In Raymond's book on Pseudodifferential Operator page 18, he says , where $S'$ is the tempered distributions, we define sobolev space of exponent $s$ as
$u \in S'$ with $\lambda^s \hat{u} \in L^2$. This is equivalent to $\hat{u}$ is a function satisfying $$ ||u||_s^2 =(2 \pi)^{-n} \int (1+|\xi|^2 )^s |\hat{u}(\xi)|^2 \,d \xi < \infty $$ $\lambda^s (\xi) = (1+|\xi|^2 )^\frac{s}{2}$.
My concern is if $u \in S'$, then $u:S \rightarrow \Bbb R$ is a continuous semi linear norm. How does this guarantee $\hat{u}$ is a "function"?
Let me make this more precise.
Let us denote $u \in S'$ by $L_u$ as it is a linear functional. So $L_u: S \rightarrow \Bbb C$ is a tempered dsitribution. We define $\hat{u}$ by $$L_{\hat{u}} (\varphi) = L_{u}(\hat{\varphi}(-x)), \quad \forall \varphi \in S$$
So this is our $\hat{u}:=L_{\hat{u}}$. This is an element in $S'$.

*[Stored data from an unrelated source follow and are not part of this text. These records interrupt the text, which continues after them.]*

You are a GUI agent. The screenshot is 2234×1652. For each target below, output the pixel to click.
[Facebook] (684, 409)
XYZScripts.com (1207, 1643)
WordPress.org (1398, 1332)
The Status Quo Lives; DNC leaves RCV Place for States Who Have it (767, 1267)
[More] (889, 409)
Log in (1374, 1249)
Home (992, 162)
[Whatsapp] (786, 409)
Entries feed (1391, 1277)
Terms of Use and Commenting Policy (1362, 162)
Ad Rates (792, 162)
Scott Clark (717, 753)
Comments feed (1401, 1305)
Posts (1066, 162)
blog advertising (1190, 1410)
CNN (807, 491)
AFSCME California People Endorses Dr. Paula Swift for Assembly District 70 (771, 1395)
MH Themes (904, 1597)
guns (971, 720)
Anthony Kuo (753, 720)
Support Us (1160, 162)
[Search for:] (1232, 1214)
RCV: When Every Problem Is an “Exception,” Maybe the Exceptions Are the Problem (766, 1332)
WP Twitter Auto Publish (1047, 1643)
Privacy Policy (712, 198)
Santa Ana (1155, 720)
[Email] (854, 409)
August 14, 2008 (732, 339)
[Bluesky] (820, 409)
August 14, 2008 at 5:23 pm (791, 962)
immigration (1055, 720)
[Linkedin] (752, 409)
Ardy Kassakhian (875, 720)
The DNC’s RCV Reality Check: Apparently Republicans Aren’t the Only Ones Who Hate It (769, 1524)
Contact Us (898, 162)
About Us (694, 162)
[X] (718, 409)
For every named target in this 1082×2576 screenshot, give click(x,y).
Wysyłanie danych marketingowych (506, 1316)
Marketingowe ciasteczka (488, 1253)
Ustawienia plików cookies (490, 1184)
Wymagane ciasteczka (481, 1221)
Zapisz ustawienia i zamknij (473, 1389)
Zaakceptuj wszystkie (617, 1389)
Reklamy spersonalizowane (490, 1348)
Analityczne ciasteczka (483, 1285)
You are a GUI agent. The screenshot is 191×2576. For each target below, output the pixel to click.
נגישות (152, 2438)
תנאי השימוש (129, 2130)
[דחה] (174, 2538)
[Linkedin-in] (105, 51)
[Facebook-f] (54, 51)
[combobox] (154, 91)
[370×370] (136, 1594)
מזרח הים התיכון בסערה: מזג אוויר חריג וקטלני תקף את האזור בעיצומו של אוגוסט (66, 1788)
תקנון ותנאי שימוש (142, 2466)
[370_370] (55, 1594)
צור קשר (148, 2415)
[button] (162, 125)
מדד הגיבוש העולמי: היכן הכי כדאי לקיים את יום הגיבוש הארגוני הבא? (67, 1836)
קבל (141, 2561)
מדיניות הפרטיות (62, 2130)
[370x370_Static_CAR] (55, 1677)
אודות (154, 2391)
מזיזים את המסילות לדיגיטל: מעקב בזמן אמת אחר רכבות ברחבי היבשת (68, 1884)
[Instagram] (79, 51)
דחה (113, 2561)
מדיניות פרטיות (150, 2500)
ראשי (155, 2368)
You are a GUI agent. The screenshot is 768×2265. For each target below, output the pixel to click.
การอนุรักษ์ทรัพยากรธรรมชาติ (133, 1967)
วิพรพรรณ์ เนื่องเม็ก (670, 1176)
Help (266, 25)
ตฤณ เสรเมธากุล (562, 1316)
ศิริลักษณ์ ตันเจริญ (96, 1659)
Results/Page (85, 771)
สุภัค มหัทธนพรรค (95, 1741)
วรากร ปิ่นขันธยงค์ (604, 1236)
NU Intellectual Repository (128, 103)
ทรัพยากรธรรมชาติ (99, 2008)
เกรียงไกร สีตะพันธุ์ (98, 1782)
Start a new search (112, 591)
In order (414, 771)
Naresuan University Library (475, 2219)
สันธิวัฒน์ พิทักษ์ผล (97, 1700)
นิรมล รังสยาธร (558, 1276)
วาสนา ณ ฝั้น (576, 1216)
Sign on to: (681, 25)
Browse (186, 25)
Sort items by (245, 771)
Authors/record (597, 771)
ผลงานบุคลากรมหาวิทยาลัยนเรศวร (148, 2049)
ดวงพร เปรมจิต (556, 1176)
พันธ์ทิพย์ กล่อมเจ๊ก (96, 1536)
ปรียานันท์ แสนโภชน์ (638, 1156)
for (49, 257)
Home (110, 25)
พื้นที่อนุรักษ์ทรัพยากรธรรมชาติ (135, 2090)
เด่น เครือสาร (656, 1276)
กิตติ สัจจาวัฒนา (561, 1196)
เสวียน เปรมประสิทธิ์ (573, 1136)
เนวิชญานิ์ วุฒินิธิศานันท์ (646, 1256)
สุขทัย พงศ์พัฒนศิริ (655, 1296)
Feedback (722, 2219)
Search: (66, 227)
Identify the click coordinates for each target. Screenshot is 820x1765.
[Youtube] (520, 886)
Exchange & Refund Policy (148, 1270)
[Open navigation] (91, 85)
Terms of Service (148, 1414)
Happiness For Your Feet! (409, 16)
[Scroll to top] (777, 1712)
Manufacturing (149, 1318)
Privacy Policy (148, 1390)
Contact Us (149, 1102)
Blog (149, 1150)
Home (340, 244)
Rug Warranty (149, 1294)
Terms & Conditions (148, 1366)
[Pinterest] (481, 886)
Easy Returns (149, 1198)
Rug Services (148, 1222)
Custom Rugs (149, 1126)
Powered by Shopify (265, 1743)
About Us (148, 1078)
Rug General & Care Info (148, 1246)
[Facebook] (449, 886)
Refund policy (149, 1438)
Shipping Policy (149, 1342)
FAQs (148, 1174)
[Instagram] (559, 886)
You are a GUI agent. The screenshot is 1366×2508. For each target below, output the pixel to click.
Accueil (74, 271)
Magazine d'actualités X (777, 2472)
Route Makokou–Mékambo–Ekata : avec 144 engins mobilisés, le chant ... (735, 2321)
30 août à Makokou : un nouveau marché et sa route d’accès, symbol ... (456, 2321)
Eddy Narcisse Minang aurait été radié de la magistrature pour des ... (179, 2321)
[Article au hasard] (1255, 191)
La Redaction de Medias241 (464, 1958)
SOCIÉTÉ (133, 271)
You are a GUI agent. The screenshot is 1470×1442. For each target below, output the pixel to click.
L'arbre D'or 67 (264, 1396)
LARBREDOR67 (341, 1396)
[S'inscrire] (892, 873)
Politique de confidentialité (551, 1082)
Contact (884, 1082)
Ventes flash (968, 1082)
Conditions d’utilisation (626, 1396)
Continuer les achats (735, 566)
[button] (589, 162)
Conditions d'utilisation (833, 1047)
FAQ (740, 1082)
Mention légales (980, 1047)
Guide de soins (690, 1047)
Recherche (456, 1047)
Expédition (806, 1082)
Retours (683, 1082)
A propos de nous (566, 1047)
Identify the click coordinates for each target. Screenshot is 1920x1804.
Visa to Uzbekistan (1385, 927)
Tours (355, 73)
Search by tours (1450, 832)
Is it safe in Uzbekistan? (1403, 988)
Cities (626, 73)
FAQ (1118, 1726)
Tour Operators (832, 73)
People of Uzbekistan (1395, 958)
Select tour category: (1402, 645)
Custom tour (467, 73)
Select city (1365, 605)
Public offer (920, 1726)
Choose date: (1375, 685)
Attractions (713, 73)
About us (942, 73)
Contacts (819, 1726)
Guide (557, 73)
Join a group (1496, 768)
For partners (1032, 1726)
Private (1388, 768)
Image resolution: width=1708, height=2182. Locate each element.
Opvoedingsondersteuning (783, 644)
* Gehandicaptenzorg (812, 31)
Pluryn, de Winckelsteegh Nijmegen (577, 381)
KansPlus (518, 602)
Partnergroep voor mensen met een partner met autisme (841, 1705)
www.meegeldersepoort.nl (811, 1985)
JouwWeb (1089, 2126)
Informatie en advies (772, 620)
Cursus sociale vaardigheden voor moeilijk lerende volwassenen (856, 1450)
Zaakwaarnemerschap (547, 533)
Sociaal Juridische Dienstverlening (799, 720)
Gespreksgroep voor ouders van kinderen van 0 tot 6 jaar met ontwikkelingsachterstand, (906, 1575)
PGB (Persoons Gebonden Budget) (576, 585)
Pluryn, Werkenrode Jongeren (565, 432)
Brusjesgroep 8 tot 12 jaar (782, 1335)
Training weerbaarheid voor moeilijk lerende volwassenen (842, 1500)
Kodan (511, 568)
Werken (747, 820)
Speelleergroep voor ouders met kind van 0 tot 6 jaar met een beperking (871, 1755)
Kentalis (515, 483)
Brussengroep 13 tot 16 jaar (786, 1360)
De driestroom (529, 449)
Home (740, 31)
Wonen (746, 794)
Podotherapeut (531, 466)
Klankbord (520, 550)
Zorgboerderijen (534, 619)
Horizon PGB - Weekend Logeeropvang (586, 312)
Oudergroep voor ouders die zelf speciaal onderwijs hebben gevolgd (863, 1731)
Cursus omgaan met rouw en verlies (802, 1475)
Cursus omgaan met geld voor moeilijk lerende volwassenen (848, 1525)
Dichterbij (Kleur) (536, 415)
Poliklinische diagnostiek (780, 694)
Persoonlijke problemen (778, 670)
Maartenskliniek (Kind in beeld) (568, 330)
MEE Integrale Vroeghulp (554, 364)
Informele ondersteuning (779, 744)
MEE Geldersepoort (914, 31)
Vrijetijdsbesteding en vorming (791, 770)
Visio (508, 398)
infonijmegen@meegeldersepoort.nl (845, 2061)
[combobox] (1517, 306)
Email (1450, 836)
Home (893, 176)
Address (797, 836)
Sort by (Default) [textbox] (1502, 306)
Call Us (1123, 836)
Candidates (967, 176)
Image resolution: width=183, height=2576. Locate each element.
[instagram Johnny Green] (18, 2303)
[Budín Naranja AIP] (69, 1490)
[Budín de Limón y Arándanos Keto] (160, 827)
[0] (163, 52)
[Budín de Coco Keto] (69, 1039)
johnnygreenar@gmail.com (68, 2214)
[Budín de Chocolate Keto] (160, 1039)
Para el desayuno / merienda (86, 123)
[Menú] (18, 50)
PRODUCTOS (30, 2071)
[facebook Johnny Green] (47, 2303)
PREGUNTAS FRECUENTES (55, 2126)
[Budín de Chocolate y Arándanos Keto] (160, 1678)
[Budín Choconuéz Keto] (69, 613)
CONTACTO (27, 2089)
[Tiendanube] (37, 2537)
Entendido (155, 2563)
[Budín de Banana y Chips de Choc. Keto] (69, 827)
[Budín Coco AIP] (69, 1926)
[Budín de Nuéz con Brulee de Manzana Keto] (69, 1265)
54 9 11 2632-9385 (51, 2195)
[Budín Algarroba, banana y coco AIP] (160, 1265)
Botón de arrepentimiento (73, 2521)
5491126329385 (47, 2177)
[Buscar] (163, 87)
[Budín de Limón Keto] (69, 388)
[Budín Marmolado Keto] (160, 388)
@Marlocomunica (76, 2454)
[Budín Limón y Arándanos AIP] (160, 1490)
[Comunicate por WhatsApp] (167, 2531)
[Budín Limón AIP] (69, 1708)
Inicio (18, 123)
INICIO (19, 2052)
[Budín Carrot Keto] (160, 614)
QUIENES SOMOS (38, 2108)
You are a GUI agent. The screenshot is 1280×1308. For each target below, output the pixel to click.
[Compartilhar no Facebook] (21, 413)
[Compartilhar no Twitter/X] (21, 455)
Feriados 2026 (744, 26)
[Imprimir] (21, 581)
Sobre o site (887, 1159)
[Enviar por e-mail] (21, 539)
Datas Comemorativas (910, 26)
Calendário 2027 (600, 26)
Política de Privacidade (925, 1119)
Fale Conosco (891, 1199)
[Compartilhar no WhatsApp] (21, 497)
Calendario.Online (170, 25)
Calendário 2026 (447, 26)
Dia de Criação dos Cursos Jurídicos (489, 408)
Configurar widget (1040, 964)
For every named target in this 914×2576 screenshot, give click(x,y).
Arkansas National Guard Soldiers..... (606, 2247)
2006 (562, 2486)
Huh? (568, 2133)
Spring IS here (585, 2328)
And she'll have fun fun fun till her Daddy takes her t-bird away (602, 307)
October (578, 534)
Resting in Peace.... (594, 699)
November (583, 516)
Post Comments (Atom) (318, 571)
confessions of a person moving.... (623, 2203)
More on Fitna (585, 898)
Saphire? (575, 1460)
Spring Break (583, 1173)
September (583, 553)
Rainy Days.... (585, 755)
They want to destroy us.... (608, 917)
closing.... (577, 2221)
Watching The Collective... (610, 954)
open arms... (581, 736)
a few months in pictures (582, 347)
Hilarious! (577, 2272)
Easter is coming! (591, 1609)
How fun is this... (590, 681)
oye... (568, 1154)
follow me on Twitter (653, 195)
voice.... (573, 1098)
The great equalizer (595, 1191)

So what exactly does it mean to say that $\lambda^s \hat{u} \in L^2$? So I guess we embed $L^2$ into $S'$ I.e. there exists $\varphi \in L^2$ such that
$$\lambda^s \hat{u} (f) = \int f \bar{\varphi} $$ for all $f \in S$?
Your confusion seems to be on understanding the assumption $\lambda^s \hat u \in L^2$, since $\hat u$ is only an element of $S'$.
Important to keep in mind is the identification of $f\in L^1_{loc}$ with the distribution $T_f\in S'$ defined by $(T_f,\phi) = \int f\bar{\phi}$ for every $\phi\in S$. The map $ T : L^1_{loc} \to S'$ that sends $f\mapsto T_f$ is a continuous embedding, and one usually abusively writes $f=T_f$, but I'll avoid using it below.
On the one hand, as $\lambda^s\in C^\infty$ with polynomial growth of derivatives, $\lambda^s \hat u$ is well-defined as an element of $S'$. On the other hand, the assumption $\lambda^s \hat u\in L^2$ is read as (to be understood as) there exists $f\in L^2$ such that $T_f = \lambda^s \hat u$. [By the above identification $f=\lambda^s\hat u$, we treat $\lambda^s \hat u$ as a function.]
This implies that $\hat u$ is $T_g$ for some $g\in L^2$. Indeed, set $g = f/\lambda^s$, a well defined quotient of measurable functions. As $\lambda^s$ is bounded a.e. away from $0$, and $f\in L^1_{loc}$, $g$ is in $L^1_{loc}$. Then $$ (\hat u,\phi) =( \hat u,\lambda^s\lambda^{-s} \phi ) = (\lambda^s \hat u,\lambda^{-s} \phi ) = (T_f,\lambda^{-s} \phi)=(T_{f\lambda^{-s}}, \phi) = (T_g,\phi)$$ so $\hat u = T_g$.
PS for $s\ge 0$, $u$ is also a function, since $\hat u \in L^2$ by $L^\infty-L^1$ Holder's inequality. There are distributions that are not functions in $H^s$ for $s<0$. For instance, the Dirac delta which is in $S'(\mathbb R^d)$, is also in $H^{-d/2-\epsilon}(\mathbb R^d)$ for every $\epsilon>0$.